(Stored items)
▼
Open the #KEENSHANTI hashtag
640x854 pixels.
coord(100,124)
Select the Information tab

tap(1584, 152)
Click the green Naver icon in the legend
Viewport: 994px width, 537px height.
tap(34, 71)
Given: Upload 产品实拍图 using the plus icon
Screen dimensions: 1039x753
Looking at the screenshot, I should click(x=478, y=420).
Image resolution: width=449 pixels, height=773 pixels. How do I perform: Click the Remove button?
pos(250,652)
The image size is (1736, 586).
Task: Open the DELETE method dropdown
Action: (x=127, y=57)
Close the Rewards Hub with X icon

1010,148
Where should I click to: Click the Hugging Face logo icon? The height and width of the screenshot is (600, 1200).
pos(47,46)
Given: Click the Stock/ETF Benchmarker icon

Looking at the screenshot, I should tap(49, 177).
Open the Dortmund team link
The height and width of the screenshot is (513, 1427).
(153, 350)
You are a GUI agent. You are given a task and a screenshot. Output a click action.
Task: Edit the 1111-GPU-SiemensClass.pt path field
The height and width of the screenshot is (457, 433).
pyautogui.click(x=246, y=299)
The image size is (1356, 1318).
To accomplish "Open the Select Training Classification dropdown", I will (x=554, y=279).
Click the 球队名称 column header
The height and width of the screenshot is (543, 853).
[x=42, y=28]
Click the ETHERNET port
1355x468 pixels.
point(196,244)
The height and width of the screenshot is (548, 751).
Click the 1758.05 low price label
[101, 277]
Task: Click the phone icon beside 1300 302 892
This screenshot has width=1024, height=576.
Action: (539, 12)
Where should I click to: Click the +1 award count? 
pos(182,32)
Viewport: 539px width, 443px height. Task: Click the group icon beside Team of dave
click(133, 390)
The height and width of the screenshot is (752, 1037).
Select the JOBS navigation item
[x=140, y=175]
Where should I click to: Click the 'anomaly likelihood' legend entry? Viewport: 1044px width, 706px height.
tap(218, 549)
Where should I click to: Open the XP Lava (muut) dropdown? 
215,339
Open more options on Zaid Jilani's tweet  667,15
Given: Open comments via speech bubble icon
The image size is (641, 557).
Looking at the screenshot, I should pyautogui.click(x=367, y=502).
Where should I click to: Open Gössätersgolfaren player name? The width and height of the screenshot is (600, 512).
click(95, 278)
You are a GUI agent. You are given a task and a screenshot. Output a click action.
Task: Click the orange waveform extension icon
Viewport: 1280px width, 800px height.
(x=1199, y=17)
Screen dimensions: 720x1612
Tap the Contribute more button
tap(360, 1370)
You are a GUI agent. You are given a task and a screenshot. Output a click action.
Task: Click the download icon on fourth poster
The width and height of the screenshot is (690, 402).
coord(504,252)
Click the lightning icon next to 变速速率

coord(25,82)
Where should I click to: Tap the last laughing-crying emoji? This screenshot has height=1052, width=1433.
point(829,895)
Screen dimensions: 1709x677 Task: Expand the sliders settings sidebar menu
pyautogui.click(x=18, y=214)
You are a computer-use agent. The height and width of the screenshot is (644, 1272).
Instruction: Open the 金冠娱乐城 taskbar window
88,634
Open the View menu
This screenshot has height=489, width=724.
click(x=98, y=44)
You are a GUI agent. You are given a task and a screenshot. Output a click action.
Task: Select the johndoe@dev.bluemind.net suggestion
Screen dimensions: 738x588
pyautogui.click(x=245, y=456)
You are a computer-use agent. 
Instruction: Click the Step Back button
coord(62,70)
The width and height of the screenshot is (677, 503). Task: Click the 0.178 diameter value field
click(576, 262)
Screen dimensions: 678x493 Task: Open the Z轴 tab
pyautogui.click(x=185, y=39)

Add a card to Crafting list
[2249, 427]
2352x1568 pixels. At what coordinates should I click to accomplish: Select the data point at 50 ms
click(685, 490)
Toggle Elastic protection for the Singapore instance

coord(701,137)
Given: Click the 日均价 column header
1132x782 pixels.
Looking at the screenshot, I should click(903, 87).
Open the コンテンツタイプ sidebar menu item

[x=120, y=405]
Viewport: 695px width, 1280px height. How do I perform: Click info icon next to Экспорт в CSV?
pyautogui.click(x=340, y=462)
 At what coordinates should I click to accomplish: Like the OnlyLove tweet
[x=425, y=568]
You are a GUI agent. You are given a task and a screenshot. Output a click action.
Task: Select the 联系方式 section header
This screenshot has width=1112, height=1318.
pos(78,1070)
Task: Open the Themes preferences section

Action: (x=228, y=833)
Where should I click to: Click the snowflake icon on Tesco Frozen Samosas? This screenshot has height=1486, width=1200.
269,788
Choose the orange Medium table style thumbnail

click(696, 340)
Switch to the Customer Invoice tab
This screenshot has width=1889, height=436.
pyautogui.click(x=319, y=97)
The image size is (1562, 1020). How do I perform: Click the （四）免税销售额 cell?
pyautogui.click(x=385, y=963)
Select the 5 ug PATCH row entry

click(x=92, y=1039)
▲
● Work item
Keep to the lines from the one containing "The width and height of the screenshot is (677, 503)." to the end of the entries above, and retype them exactly.

● Exercise answer
The width and height of the screenshot is (677, 503). Task: Click the 0.178 diameter value field
click(576, 262)
Screen dimensions: 678x493 Task: Open the Z轴 tab
pyautogui.click(x=185, y=39)

Add a card to Crafting list
[2249, 427]
2352x1568 pixels. At what coordinates should I click to accomplish: Select the data point at 50 ms
click(685, 490)
Toggle Elastic protection for the Singapore instance

coord(701,137)
Given: Click the 日均价 column header
1132x782 pixels.
Looking at the screenshot, I should click(903, 87).
Open the コンテンツタイプ sidebar menu item

[x=120, y=405]
Viewport: 695px width, 1280px height. How do I perform: Click info icon next to Экспорт в CSV?
pyautogui.click(x=340, y=462)
 At what coordinates should I click to accomplish: Like the OnlyLove tweet
[x=425, y=568]
You are a GUI agent. You are given a task and a screenshot. Output a click action.
Task: Select the 联系方式 section header
This screenshot has width=1112, height=1318.
pos(78,1070)
Task: Open the Themes preferences section

Action: (x=228, y=833)
Where should I click to: Click the snowflake icon on Tesco Frozen Samosas? This screenshot has height=1486, width=1200.
269,788
Choose the orange Medium table style thumbnail

click(696, 340)
Switch to the Customer Invoice tab
This screenshot has width=1889, height=436.
pyautogui.click(x=319, y=97)
The image size is (1562, 1020). How do I perform: Click the （四）免税销售额 cell?
pyautogui.click(x=385, y=963)
Select the 5 ug PATCH row entry

click(x=92, y=1039)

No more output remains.